I don’t know if you’ve noticed, but I hardly ever cook fish. It’s not easy here to find a good fishmonger, and then you have a narrow window for getting your fish home still happily fresh. It can’t hang out in your fridge until you have inspiration – it’s a make it right away kind of thing.
And I grew up with a father who did not enjoy the smell of fish, especially as it cooks. So I have little knowledge or practice.
But I have acquired sketchy frozen fish, and I hate wasting food. How sketchy you ask? Well, I’ve been cleaning out my parents deep freeze of things at the very bottom that are too old for them to consider worth eating. And this was in a box labeled with a neighbor’s name, so we were clearly storing it for her – especially since we don’t cook fish.

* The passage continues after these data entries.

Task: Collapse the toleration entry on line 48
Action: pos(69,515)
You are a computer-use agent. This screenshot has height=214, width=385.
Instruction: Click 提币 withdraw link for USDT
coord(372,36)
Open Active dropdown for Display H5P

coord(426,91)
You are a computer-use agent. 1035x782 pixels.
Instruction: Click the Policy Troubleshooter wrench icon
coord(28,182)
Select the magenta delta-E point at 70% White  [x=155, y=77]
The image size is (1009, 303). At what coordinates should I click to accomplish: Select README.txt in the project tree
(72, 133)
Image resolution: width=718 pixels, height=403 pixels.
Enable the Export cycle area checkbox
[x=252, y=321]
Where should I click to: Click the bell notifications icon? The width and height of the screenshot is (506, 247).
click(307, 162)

And this neighbor has been dead for about seven years. On the other hand, the freezer has been a very reliable freezer without power outages or temperature variations.
So what do you do with seven year old frozen fish? Apparently, you make pie!

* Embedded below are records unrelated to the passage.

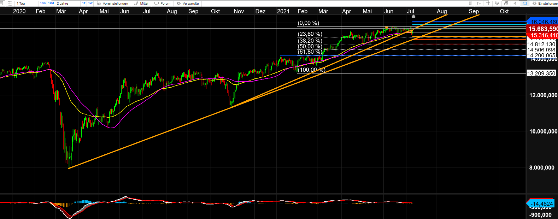The image size is (558, 219).
Task: Toggle the blue price label tag icon
Action: coord(525,4)
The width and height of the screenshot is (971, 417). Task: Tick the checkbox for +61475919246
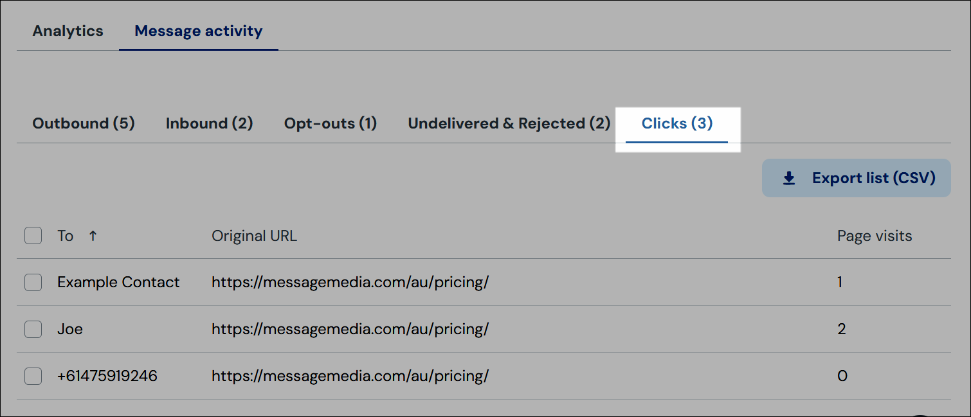[33, 376]
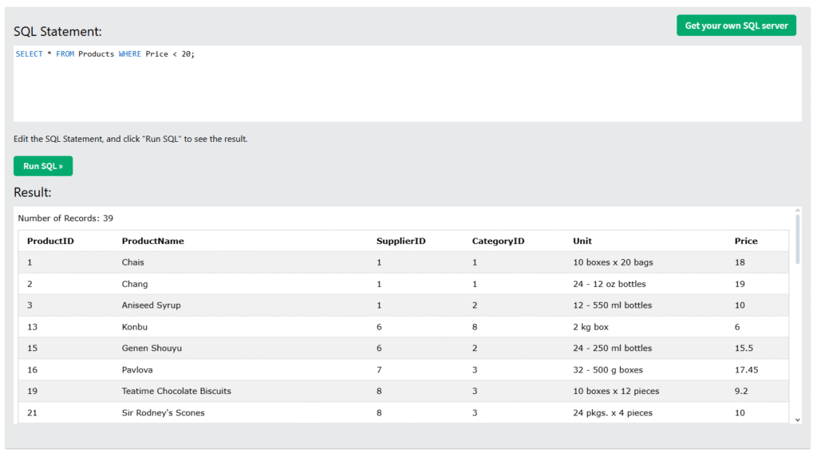Click the Unit column header
The height and width of the screenshot is (457, 817).
582,241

I looked through several recipes, and I ended up combining traditional recipes (with roux) and modern ones with more vegetables. But I had milk nearing its life expectancy, so I knew I needed the roux base to help me use up ingredients.
In one pot, pour a little less than a quart of milk and add a pound of frozen fish. Also season with a bay leaf and a clove or two. Bring it to just barely simmering for five minutes and then remove from heat and strain the fish from the milk and into a casserole dish. If you added a bay leaf and/or cloves, remember to make sure you remove as many as you added.
In another pot, clean and quarter (and peel, if you so choose) some potatoes (I did three baking-sized ones, but it could have used another potato or two) and boil them in salted water until easy to pierce with a fork.
In a third
potdeep skillet, sautee a minced or finely diced onion in lipids of your choice (I used a teaspoon of butter). Now you’re going to make a roux from untoasted flour. You might need to add more fat for the right consistency. Then add the hot, fishy milk to the roux – stirring assiduously – so you get a nice, medium-thick white sauce. Mine was actually much thinner than I wanted, so the trick for adding more flour when your roux is insufficient is to spoon the flour into a small sieve and tap dustings of flour into your simmering liquid (stirring assiduously) until it’s just thinner than you want. Remember that once your gravy has boiled (which it will do as you’re baking) and cooled, it will be even thicker.
I shredded three carrots, the flesh of a mild red pepper, and the zest of one lemon and added them to the fishy bechamel, too.
By now, your potatoes should be soft. Drain them and mash them with butter and milk until you have fluffy mashed potatoes.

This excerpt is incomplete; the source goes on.